ASSIGNED TASK
Print the data below exactly as it appears.

PROVIDED RECORDS
_____

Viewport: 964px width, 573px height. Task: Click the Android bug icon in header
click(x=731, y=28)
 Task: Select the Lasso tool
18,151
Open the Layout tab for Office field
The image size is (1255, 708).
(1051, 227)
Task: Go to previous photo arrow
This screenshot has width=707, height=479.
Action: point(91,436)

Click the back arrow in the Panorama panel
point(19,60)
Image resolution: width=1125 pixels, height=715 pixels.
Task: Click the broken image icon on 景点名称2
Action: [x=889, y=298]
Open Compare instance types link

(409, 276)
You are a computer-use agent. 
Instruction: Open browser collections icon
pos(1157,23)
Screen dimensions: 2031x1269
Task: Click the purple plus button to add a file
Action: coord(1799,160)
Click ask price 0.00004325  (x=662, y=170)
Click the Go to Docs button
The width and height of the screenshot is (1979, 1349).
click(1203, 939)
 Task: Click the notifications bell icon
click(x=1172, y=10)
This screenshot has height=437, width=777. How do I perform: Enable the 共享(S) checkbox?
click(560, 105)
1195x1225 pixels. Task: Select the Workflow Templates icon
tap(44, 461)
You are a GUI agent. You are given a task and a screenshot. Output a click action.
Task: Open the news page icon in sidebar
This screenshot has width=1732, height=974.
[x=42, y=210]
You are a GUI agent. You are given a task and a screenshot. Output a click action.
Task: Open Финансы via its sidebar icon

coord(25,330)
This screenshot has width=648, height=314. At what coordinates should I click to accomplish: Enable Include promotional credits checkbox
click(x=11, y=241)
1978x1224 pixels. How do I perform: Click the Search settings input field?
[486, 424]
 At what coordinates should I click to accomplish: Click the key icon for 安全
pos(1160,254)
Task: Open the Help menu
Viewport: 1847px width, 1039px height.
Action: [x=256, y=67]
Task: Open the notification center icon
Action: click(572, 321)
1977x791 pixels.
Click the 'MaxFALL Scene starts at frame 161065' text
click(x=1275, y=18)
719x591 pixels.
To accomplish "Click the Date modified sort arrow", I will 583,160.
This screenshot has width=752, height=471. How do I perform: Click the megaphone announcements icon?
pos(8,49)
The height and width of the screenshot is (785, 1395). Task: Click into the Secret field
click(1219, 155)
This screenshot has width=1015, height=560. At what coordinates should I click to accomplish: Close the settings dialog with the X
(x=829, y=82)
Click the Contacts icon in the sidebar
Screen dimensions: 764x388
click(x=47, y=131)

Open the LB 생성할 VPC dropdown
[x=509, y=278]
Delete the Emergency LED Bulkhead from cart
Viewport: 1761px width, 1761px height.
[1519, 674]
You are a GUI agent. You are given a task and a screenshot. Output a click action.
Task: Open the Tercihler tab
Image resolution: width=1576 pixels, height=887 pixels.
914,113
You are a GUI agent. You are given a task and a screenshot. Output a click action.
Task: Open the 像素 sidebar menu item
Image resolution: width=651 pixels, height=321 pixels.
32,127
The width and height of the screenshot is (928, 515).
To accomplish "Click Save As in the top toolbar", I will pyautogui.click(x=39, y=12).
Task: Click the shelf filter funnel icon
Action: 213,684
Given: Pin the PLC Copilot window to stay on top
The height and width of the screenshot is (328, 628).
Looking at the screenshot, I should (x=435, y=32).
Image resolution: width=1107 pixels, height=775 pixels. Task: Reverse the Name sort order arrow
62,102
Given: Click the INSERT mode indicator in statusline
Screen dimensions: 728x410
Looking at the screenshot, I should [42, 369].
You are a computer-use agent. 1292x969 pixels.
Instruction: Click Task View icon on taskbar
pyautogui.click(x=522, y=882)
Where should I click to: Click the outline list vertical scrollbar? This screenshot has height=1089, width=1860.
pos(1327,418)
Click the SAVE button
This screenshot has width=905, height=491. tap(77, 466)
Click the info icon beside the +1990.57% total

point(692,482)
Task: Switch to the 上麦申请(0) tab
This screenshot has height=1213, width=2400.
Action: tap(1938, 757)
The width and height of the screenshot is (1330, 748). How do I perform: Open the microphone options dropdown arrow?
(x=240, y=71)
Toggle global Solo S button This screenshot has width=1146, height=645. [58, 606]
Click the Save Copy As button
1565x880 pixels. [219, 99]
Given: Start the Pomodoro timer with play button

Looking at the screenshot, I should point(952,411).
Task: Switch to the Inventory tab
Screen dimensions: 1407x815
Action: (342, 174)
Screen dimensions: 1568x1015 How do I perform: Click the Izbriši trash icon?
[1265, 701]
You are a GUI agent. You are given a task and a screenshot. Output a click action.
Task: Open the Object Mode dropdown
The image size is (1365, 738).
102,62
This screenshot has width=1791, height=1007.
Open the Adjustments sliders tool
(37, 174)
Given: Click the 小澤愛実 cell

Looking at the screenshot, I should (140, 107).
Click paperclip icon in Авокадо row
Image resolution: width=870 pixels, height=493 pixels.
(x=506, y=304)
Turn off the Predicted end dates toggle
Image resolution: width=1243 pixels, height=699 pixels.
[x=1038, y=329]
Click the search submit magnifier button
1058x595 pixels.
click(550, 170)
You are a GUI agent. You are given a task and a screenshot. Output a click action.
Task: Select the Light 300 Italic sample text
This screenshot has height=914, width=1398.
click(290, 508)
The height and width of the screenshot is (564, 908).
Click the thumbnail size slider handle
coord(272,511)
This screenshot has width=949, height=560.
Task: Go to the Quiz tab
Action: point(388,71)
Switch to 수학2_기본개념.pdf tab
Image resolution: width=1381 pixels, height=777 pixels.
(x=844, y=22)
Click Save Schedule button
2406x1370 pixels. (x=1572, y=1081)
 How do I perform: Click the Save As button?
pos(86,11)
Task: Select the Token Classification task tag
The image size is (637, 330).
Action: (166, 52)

_____

ANSWER SPACE
Viewport: 964px width, 573px height. Task: Click the Android bug icon in header
click(x=731, y=28)
 Task: Select the Lasso tool
18,151
Open the Layout tab for Office field
The image size is (1255, 708).
(1051, 227)
Task: Go to previous photo arrow
This screenshot has width=707, height=479.
Action: point(91,436)

Click the back arrow in the Panorama panel
point(19,60)
Image resolution: width=1125 pixels, height=715 pixels.
Task: Click the broken image icon on 景点名称2
Action: [x=889, y=298]
Open Compare instance types link

(409, 276)
You are a computer-use agent. 
Instruction: Open browser collections icon
pos(1157,23)
Screen dimensions: 2031x1269
Task: Click the purple plus button to add a file
Action: coord(1799,160)
Click ask price 0.00004325  (x=662, y=170)
Click the Go to Docs button
The width and height of the screenshot is (1979, 1349).
click(1203, 939)
 Task: Click the notifications bell icon
click(x=1172, y=10)
This screenshot has height=437, width=777. How do I perform: Enable the 共享(S) checkbox?
click(560, 105)
1195x1225 pixels. Task: Select the Workflow Templates icon
tap(44, 461)
You are a GUI agent. You are given a task and a screenshot. Output a click action.
Task: Open the news page icon in sidebar
This screenshot has width=1732, height=974.
[x=42, y=210]
You are a GUI agent. You are given a task and a screenshot. Output a click action.
Task: Open Финансы via its sidebar icon

coord(25,330)
This screenshot has width=648, height=314. At what coordinates should I click to accomplish: Enable Include promotional credits checkbox
click(x=11, y=241)
1978x1224 pixels. How do I perform: Click the Search settings input field?
[486, 424]
 At what coordinates should I click to accomplish: Click the key icon for 安全
pos(1160,254)
Task: Open the Help menu
Viewport: 1847px width, 1039px height.
Action: [x=256, y=67]
Task: Open the notification center icon
Action: click(572, 321)
1977x791 pixels.
Click the 'MaxFALL Scene starts at frame 161065' text
click(x=1275, y=18)
719x591 pixels.
To accomplish "Click the Date modified sort arrow", I will 583,160.
This screenshot has width=752, height=471. How do I perform: Click the megaphone announcements icon?
pos(8,49)
The height and width of the screenshot is (785, 1395). Task: Click into the Secret field
click(1219, 155)
This screenshot has width=1015, height=560. At what coordinates should I click to accomplish: Close the settings dialog with the X
(x=829, y=82)
Click the Contacts icon in the sidebar
Screen dimensions: 764x388
click(x=47, y=131)

Open the LB 생성할 VPC dropdown
[x=509, y=278]
Delete the Emergency LED Bulkhead from cart
Viewport: 1761px width, 1761px height.
[1519, 674]
You are a GUI agent. You are given a task and a screenshot. Output a click action.
Task: Open the Tercihler tab
Image resolution: width=1576 pixels, height=887 pixels.
914,113
You are a GUI agent. You are given a task and a screenshot. Output a click action.
Task: Open the 像素 sidebar menu item
Image resolution: width=651 pixels, height=321 pixels.
32,127
The width and height of the screenshot is (928, 515).
To accomplish "Click Save As in the top toolbar", I will pyautogui.click(x=39, y=12).
Task: Click the shelf filter funnel icon
Action: 213,684
Given: Pin the PLC Copilot window to stay on top
The height and width of the screenshot is (328, 628).
Looking at the screenshot, I should (x=435, y=32).
Image resolution: width=1107 pixels, height=775 pixels. Task: Reverse the Name sort order arrow
62,102
Given: Click the INSERT mode indicator in statusline
Screen dimensions: 728x410
Looking at the screenshot, I should [42, 369].
You are a computer-use agent. 1292x969 pixels.
Instruction: Click Task View icon on taskbar
pyautogui.click(x=522, y=882)
Where should I click to: Click the outline list vertical scrollbar? This screenshot has height=1089, width=1860.
pos(1327,418)
Click the SAVE button
This screenshot has width=905, height=491. tap(77, 466)
Click the info icon beside the +1990.57% total

point(692,482)
Task: Switch to the 上麦申请(0) tab
This screenshot has height=1213, width=2400.
Action: tap(1938, 757)
The width and height of the screenshot is (1330, 748). How do I perform: Open the microphone options dropdown arrow?
(x=240, y=71)
Toggle global Solo S button This screenshot has width=1146, height=645. [58, 606]
Click the Save Copy As button
1565x880 pixels. [219, 99]
Given: Start the Pomodoro timer with play button

Looking at the screenshot, I should point(952,411).
Task: Switch to the Inventory tab
Screen dimensions: 1407x815
Action: (342, 174)
Screen dimensions: 1568x1015 How do I perform: Click the Izbriši trash icon?
[1265, 701]
You are a GUI agent. You are given a task and a screenshot. Output a click action.
Task: Open the Object Mode dropdown
The image size is (1365, 738).
102,62
This screenshot has width=1791, height=1007.
Open the Adjustments sliders tool
(37, 174)
Given: Click the 小澤愛実 cell

Looking at the screenshot, I should (140, 107).
Click paperclip icon in Авокадо row
Image resolution: width=870 pixels, height=493 pixels.
(x=506, y=304)
Turn off the Predicted end dates toggle
Image resolution: width=1243 pixels, height=699 pixels.
[x=1038, y=329]
Click the search submit magnifier button
1058x595 pixels.
click(550, 170)
You are a GUI agent. You are given a task and a screenshot. Output a click action.
Task: Select the Light 300 Italic sample text
This screenshot has height=914, width=1398.
click(290, 508)
The height and width of the screenshot is (564, 908).
Click the thumbnail size slider handle
coord(272,511)
This screenshot has width=949, height=560.
Task: Go to the Quiz tab
Action: point(388,71)
Switch to 수학2_기본개념.pdf tab
Image resolution: width=1381 pixels, height=777 pixels.
(x=844, y=22)
Click Save Schedule button
2406x1370 pixels. (x=1572, y=1081)
 How do I perform: Click the Save As button?
pos(86,11)
Task: Select the Token Classification task tag
The image size is (637, 330).
Action: (166, 52)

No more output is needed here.